El afán de salvar

La Voz de Galicia
Domingo, 6 de enero de 2008

Se puede afirmar que el anhelo de la inmortalidad acompaña al ser humano desde el momento mismo en el que fue consciente de su existencia. La dificultad de admitir la inmortalidad del hombre como conjunto de alma y cuerpo (la descomposición del cuerpo humano es demasiado visible), hizo que surgieron formulaciones filosóficas que, tras propugnar la separación ideal de ambos elementos, predicaran la inmortalidad del alma. Pero como no todos los hombres se comportaban de la misma manera, había que situarse en la óptica del bien y del mal, y dar un paso más: sostener que solamente las almas justas alcanzan la verdadera inmortalidad.

Formulada esta idea, surge en el ser humano el afán de ser justo para poder así salvar su alma. A tal efecto, dispone de dos caminos: el del amor y el del temor. Por medio del primero, los que dan por sentada la existencia de un Ser-Creador corno principio de todas las cosas, pregonan principalmente la vía del amor a Él como senda para alcanzar la salvación eterna. Pero por si este camino no es eficaz, también recurren a la vía del temor: se amenaza al hombre con todas las penas y tormentos imaginables para que abandone la senda del mal y entre en la de la salvación.

Por lo general, la vida espiritual del ser humano no ha sido un ámbito en el que solieran meterse los políticos, dedicados sobre todo a procurar el bien material de los ciudadanos. Razón por la cual, o estaban al lado de los que se afanaban en salvar el alma de los hombres, pero sin implicarse demasiado; o calificaban esta tarea como el opio del pueblo, ofreciendo, desde esta última opción, una vía alternativa, si no para salvar el alma, sí como vía de redención del hombre por el hombre.

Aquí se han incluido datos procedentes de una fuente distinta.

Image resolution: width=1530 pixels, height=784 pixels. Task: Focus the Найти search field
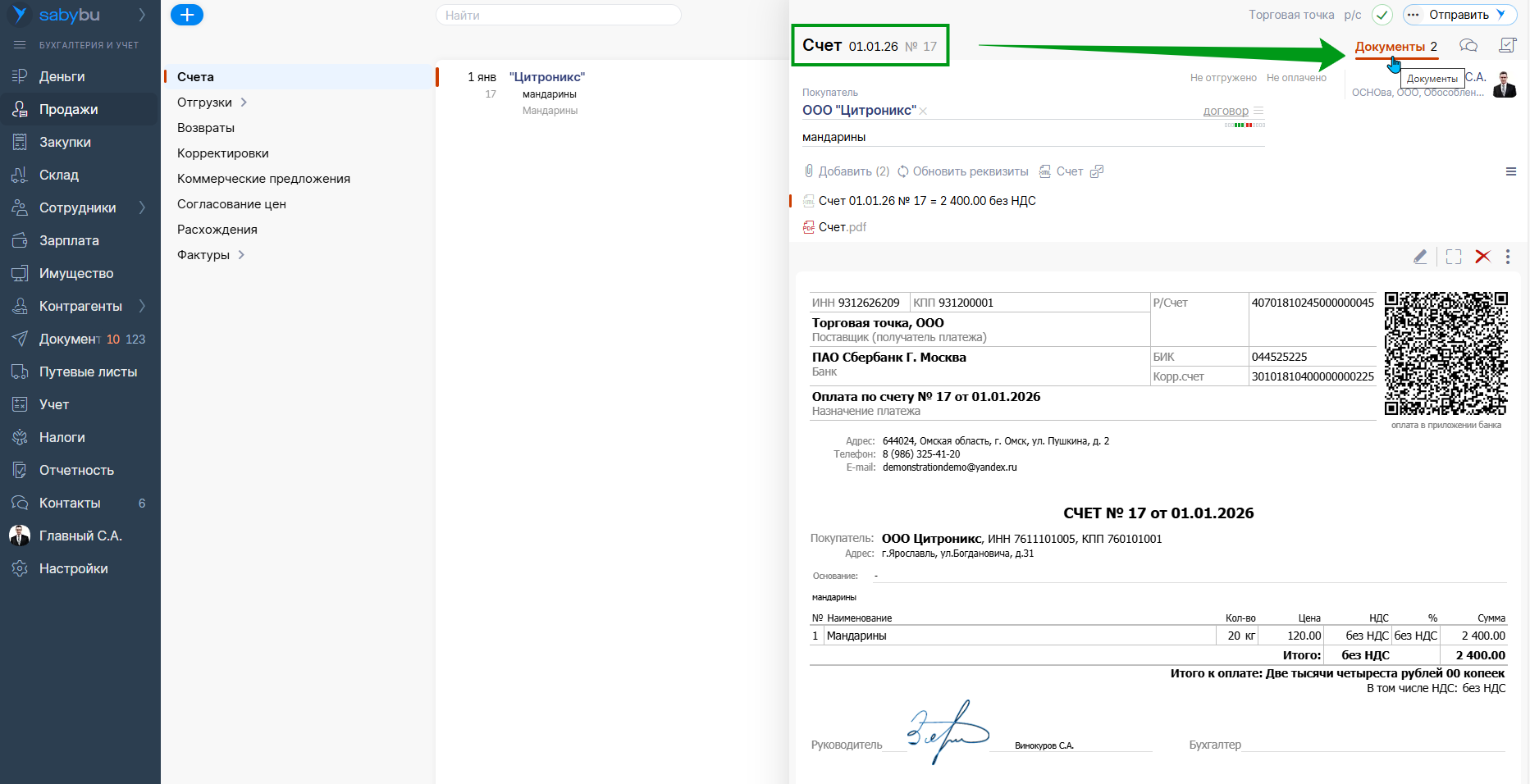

Pues bien, habiendo perdido en nuestra sociedad materialista cierta intensidad el afán de salvar el alma, está surgiendo en el hombre occidental un nuevo afán de salvar, cuyo objetivo es el Planeta. Pero, a diferencia de lo que sucede con el alma, el afán de salvar la Tierra es una tarea especialmente atractiva para ciertos políticos. Porque al no tener nada que ver con el alma, carece de connotaciones religiosas; como es una tarea altruista, ya que persigue el bien ajeno, el de todos, a costa del de cada uno, se sienten cómodos en ella; y, finalmente, como no hay resultados a corto plazo, se pueden entretener hablando todo lo que quieran de lo que habría que hacer, sin decidirse a tomar alguna medida.

Lo curioso es que en este afán de salvar la Tierra esos políticos se han convertido en una especie de nuevos predicadores de los males del Infierno, que se regodean amenazando y aterrorizando al pobre ser humano con la inminencia de todo tipo de catástrofes. Olvidan, sin embargo, que también aquí existe la vía del amor: más que intimidamos con todo tipo de calamidades, hay que enseñar desde la infancia el amor por nuestro Planeta y, sobre todo, por el ser humano que lo habita. Porque, tal vez, el mejor modo de preservar el Planeta es salvar al Hombre de lo peor de sí mismo: su extrema crueldad, su insaciable avaricia y su fanatismo asesino.